My favourite among them, Iris, I never bedded. It would have put us on too blatantly mercenary terms. I liked to think she went about with me simply for my company. The first time we met, she stoutly declared, “I decide whose arm I take, sir. I don’t go about with ruby-nosed gentlemen for the sake of a bit extra. I’m after a spot of fun, I am.”

And fun we had, although I suppose I did not learn all I might have from those poor girls who had the courage to seize the moment with reckless good humour and thumb their nose at tomorrow. Their independence, their frankness, their lack of airs struck me as healthy and vital. Perhaps I see the same qualities in Lucy.

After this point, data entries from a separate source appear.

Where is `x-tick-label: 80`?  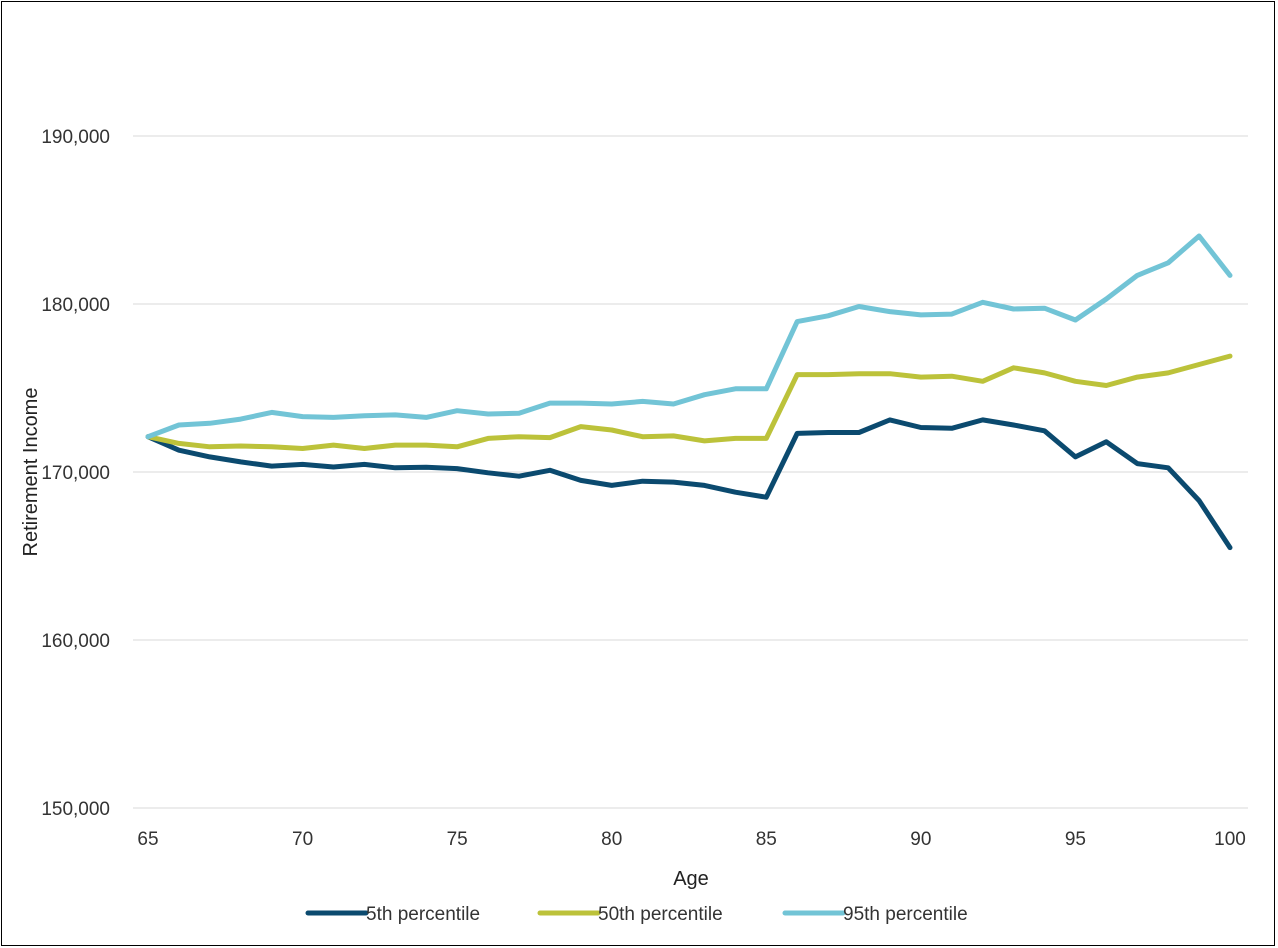
x-tick-label: 80 is located at coordinates (612, 840).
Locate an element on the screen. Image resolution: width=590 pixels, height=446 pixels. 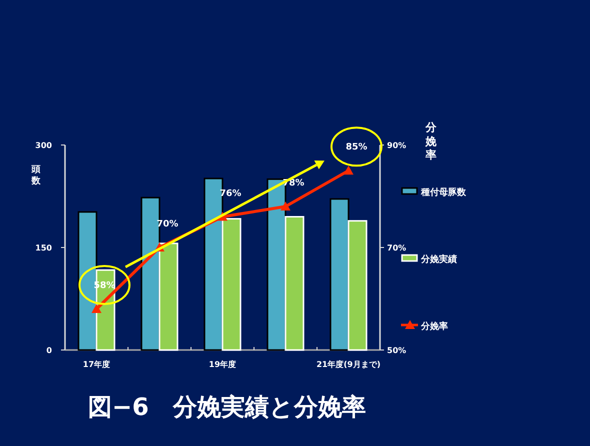
y-axis-title: 頭数 is located at coordinates (36, 176).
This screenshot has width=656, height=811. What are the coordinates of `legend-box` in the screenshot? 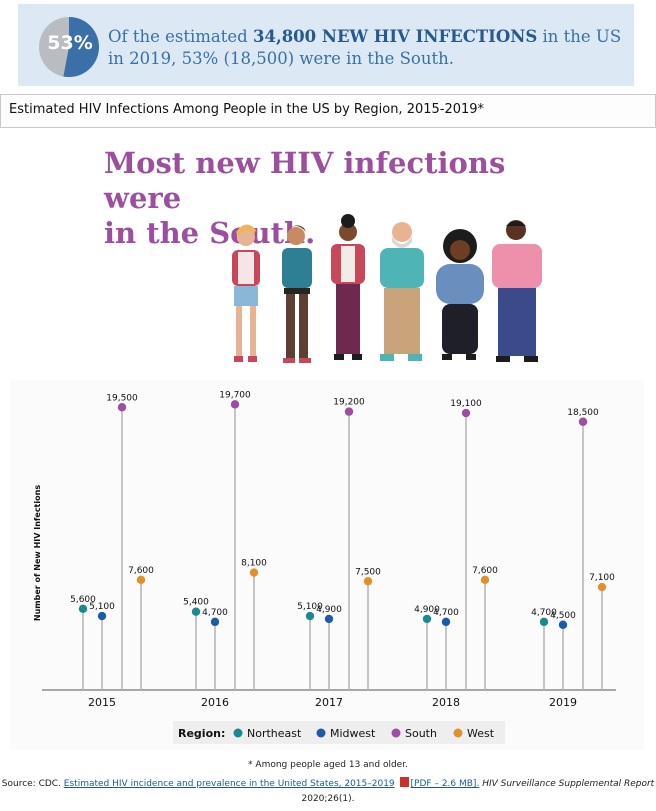 It's located at (339, 732).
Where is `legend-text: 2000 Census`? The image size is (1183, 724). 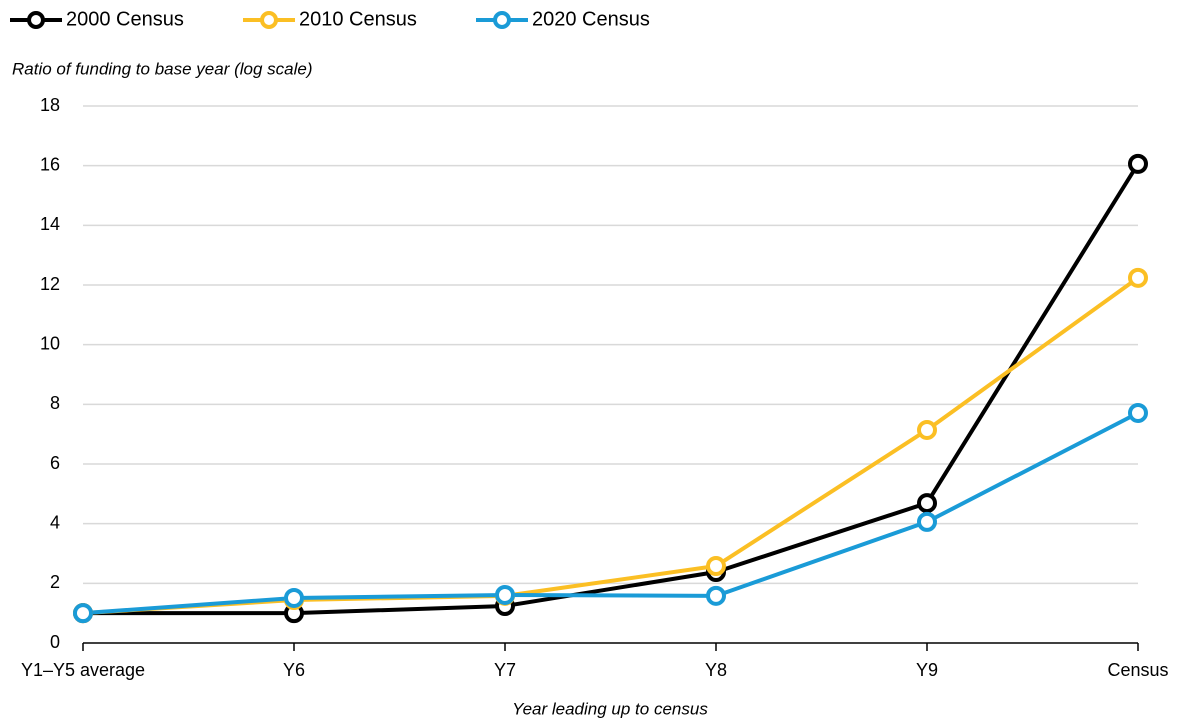 legend-text: 2000 Census is located at coordinates (125, 19).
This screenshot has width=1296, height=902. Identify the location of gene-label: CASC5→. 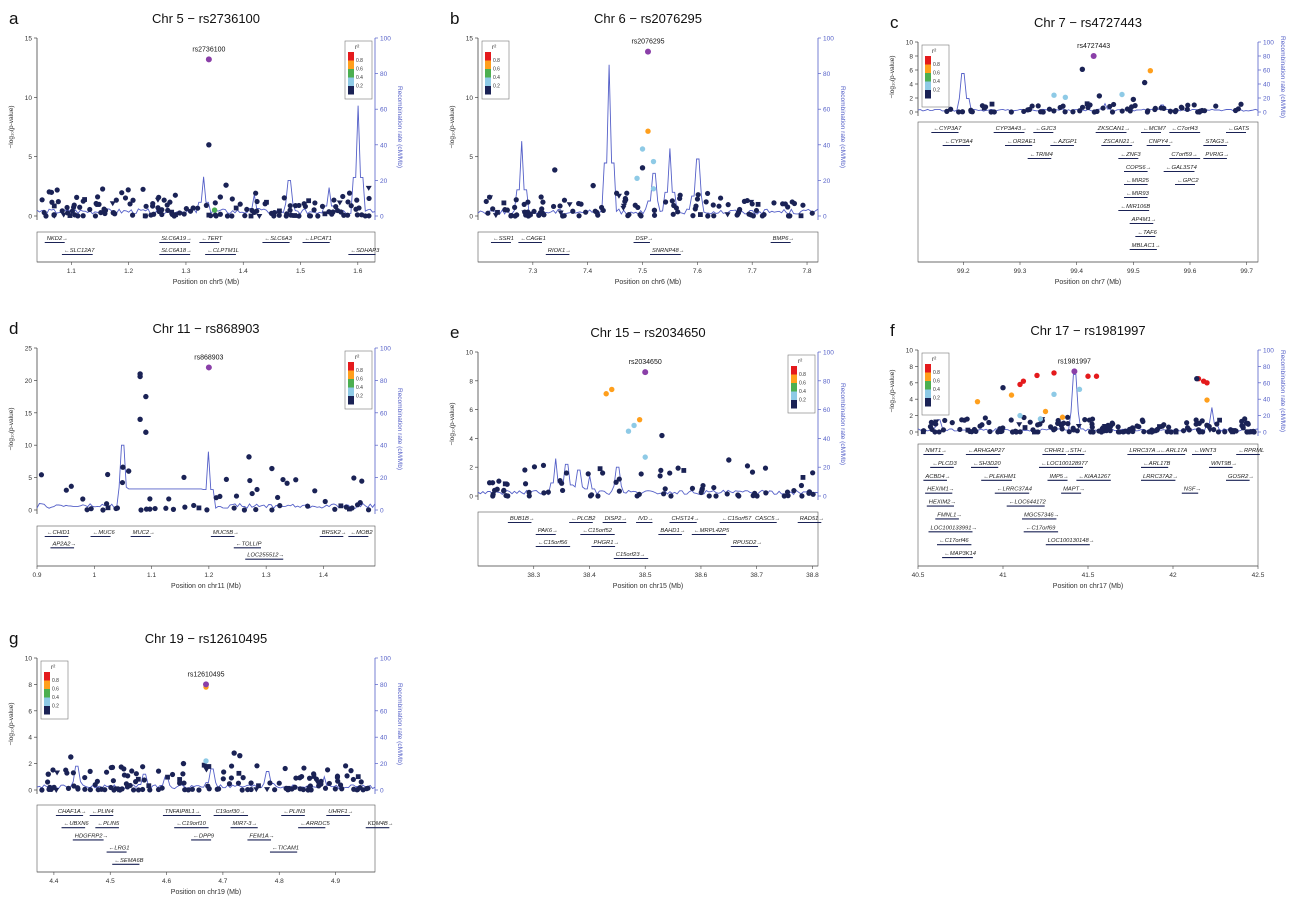
(768, 519).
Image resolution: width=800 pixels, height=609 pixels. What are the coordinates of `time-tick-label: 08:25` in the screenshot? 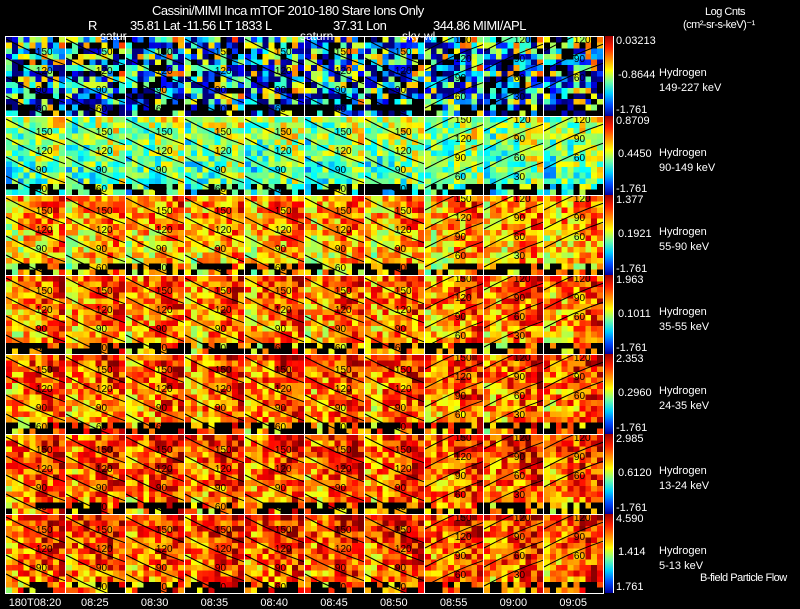 It's located at (95, 603).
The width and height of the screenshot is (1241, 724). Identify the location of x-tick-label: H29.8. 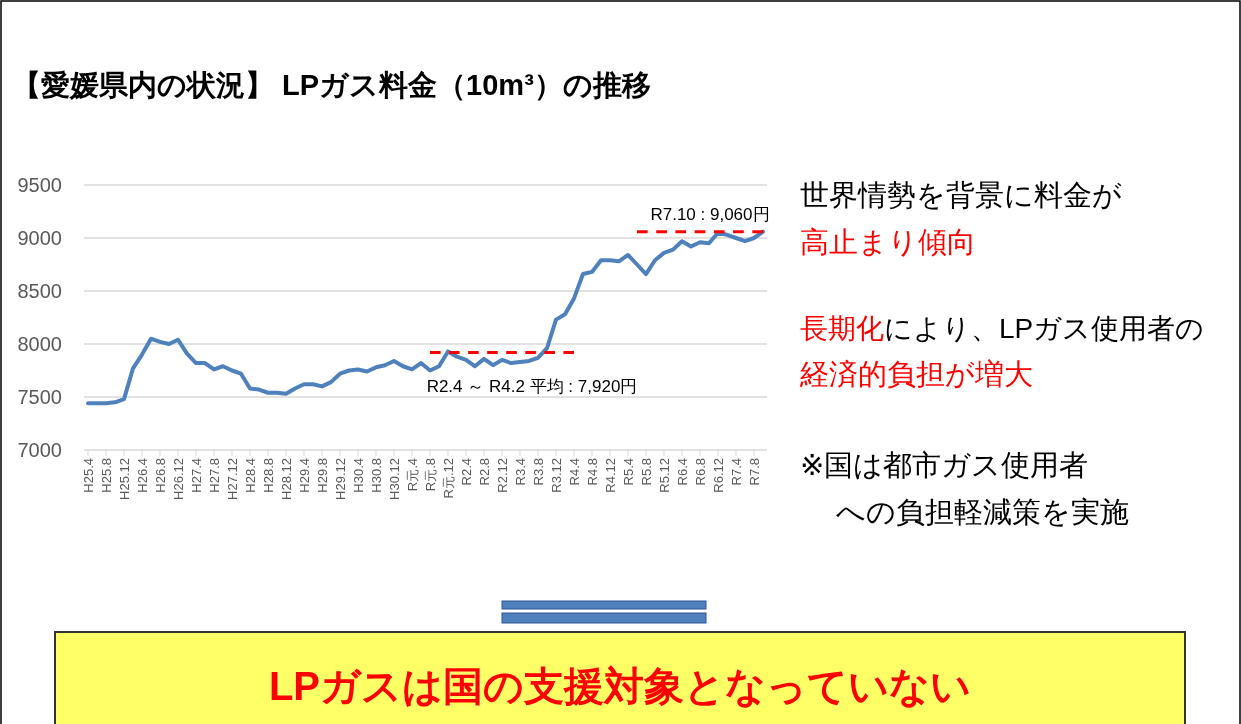
(322, 476).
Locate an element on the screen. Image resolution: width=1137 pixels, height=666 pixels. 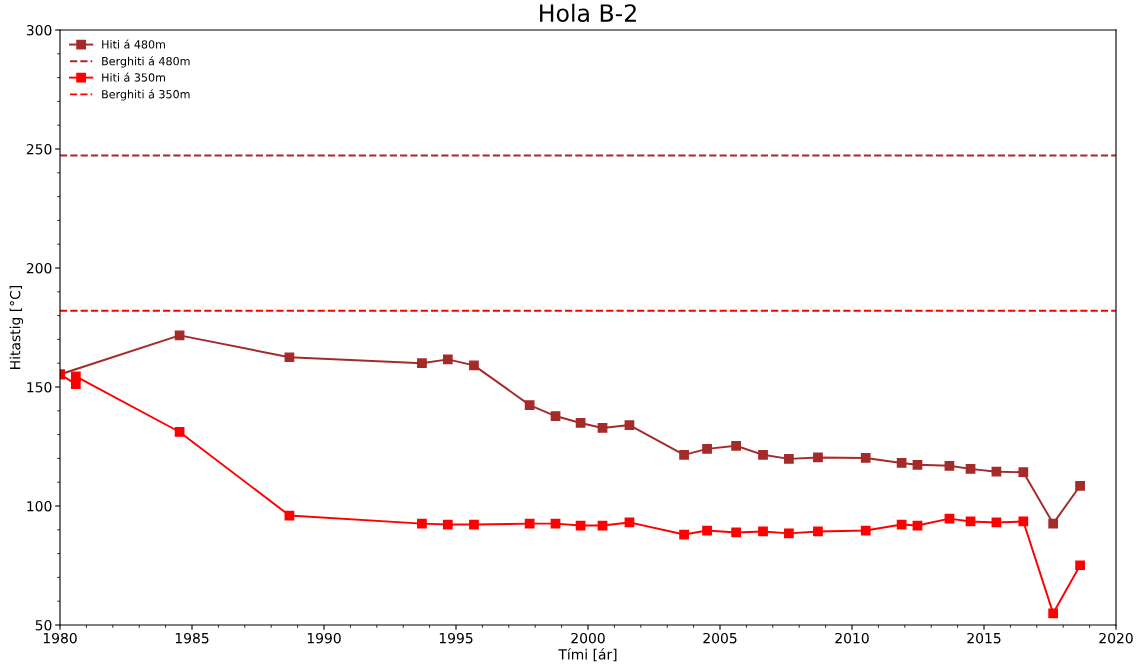
y-tick-label: 300 is located at coordinates (39, 30).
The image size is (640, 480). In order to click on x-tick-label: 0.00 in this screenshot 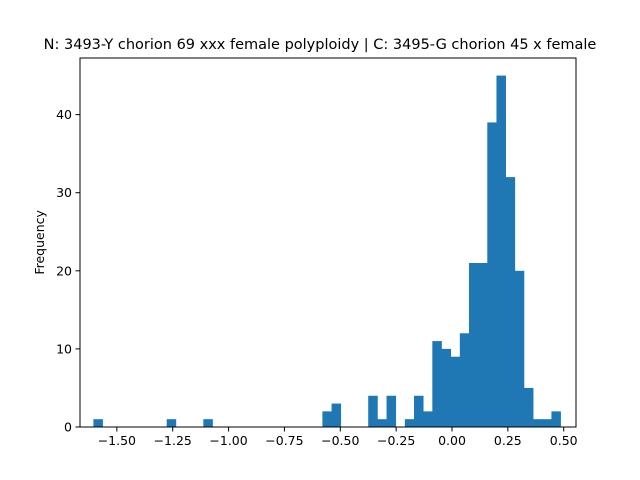, I will do `click(452, 440)`.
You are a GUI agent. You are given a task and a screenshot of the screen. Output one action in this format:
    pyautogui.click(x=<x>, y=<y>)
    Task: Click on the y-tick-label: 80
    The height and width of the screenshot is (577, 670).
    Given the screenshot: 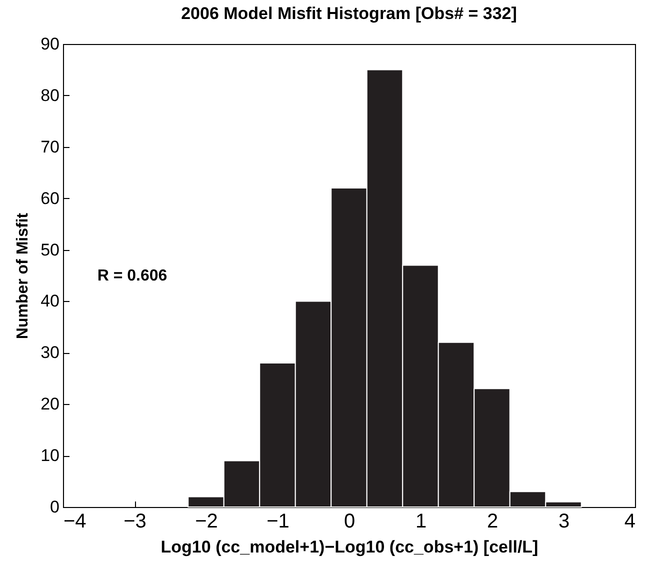 What is the action you would take?
    pyautogui.click(x=50, y=96)
    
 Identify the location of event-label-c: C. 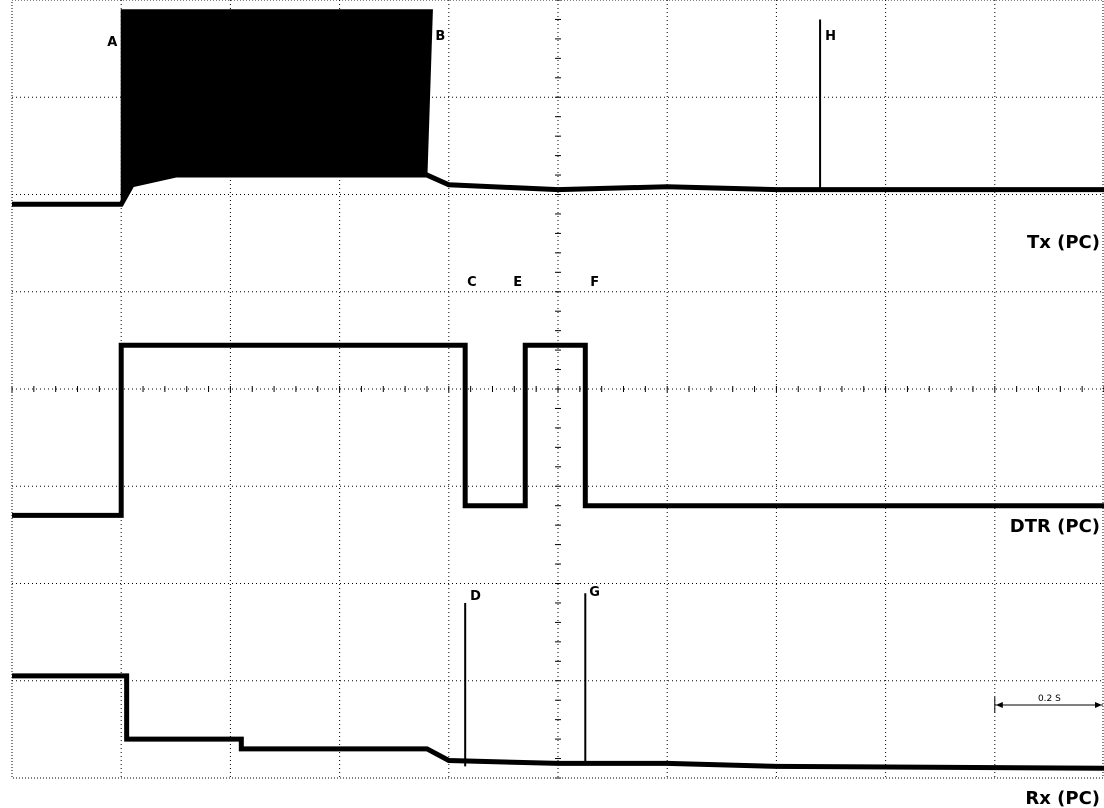
(472, 282).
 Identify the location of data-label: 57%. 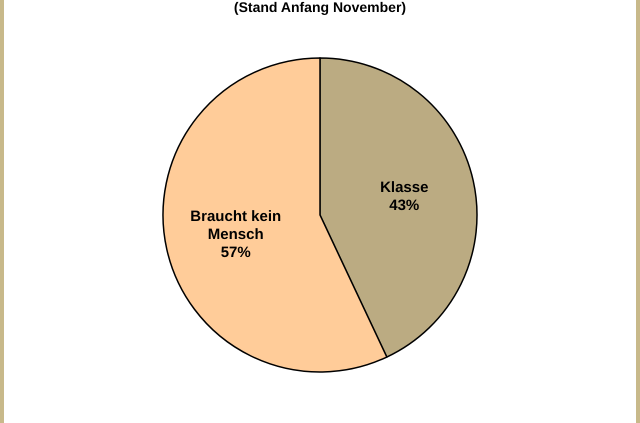
(236, 252).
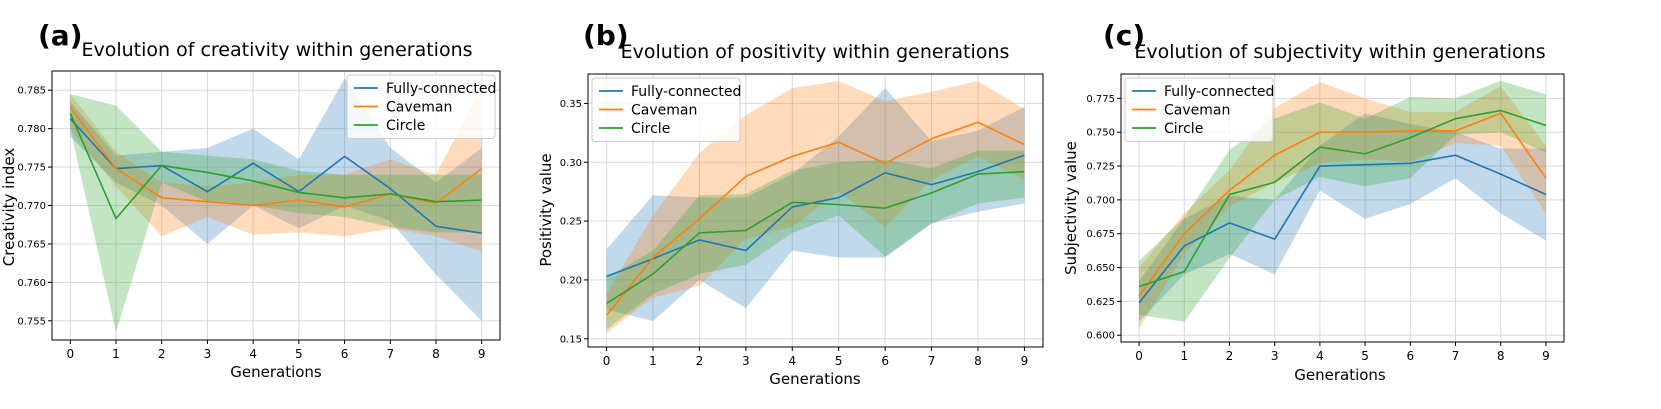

It delighted me the way Iris mocked my “nobbish airs” and dragged me off to her favourite haunts, penny gaffs where bibulous patrons pilloried men of my sort in ribald ballads. I shall never forget the shock
of hearing the Royal Family itself sent up in the song about the costermonger and his donkey. Iris, her arm hooked in mine, swaying to the melody, the comic on stage winking and leering as he bellowed,

“I’m quite a sporting character
I wisits flashy places,
Last year, my old woman washed my ass,
An’ I vent to Ascot races,
I got jist by the royal booth,
And there – it is no farce, sirs,
The king, he often bowed at me,
While the queen looked at my ass, sirs.”

This undercurrent of turbulent, tongue-in-cheek anarchy rife among the lower orders was something I had never suspected. All about me, I felt the audience slyly gauging my reaction to the scandalous tune, endeavouring to provoke me by tugging their forelocks, by winking at the toff in the silk top hat. One fellow had the impudence to stagger up and pant stale beer into my face. “Does a costermonger’s opera tickle the gentleman’s fancy?”

As a matter of fact, it did. Enormously.

My overweening affection for these girls was not
nostalgie de la boue
but a recognition they were cleaner clay than myself. Charles Gaunt was truly the kept creature, incapable of asserting himself, incapable of bending the golden bars of his father’s cage and making his escape.

Iris sometimes seemed offended that I made no advances, asked nothing in return for the little treats I gave her, scent, flowers, champagne dinners. But her good humour always returned once we embarked on an outing. She would mockingly refer to me as “Champagne Charlie” and tickle me in public. Sexual intercourse with Iris would never be a chilly transaction. It was the reason I was saving her for another.

As does Lucy Stoveall, Iris had passion, passion coupled with an attractive strength and self-reliance entirely foreign to respectable
drawing rooms where ladies engineer marital prospects like Metternich balancing the power of great states at the Congress of Vienna.